The real killer… the one who took Jamal from her… they were still out there.

But Brandon? He could be her message.

She cleaned up the scene in her head. Maybe she'd set it up to look like a suicide. Maybe make it look like an accident — a bad fall from one of the off-limits rooftops. Or maybe…

Beth paused, eyes narrowing.

Maybe she should wear the mask again. Just once. For nostalgia. If someone saw her, they'd think Ghostface was back. That'd stir things up.

Panic always made people sloppy.

And if Brandon was hiding something?

That would flush it out.

She went to the third floor of the abandoned shop class building. It was quiet there, unused. She had a perfect view of Brandon's dorm window.

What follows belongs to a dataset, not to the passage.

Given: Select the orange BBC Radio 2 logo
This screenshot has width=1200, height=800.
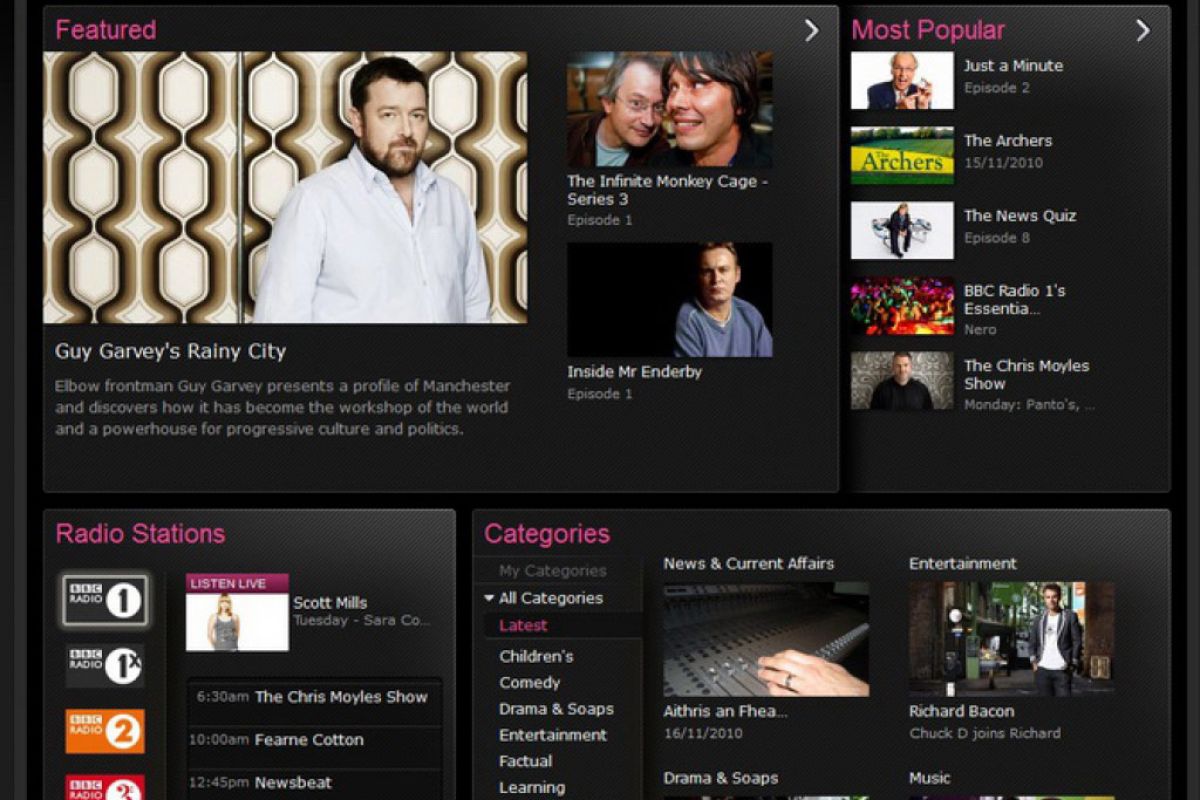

Sure enough, his light was still on.

She knelt behind a desk, phone pressed to her cheek as she dialed a number she hadn't used in weeks — one of the old burners. A line she and Jamal used when they were planning kills. It rang once. Then voicemail.

She hung up.

Just muscle memory. Just mourning in disguise.

Beth stood and leaned against the window frame, watching the light flicker in Brandon's room. She wondered if he was asleep. Reading. Planning.

"Soon," she whispered. "You'll be nothing but a smear on the page."

Back in her dorm later, Beth dumped her gear back under the bed and crawled beneath the covers without bothering to undress. She didn't sleep — she just stared at the ceiling.

Every breath felt shallow. Not quite enough.

She needed it again. That feeling.

The rush. The power. The blood on her hands.

Tomorrow, she'd pick her moment. She'd isolate Brandon. She'd make it perfect. No distractions. No witnesses.

She could practically hear Jamal's voice in her ear:

"You always did like the slow ones."

Beth smiled, eyes dark.

"Only when they don't know they're already dead."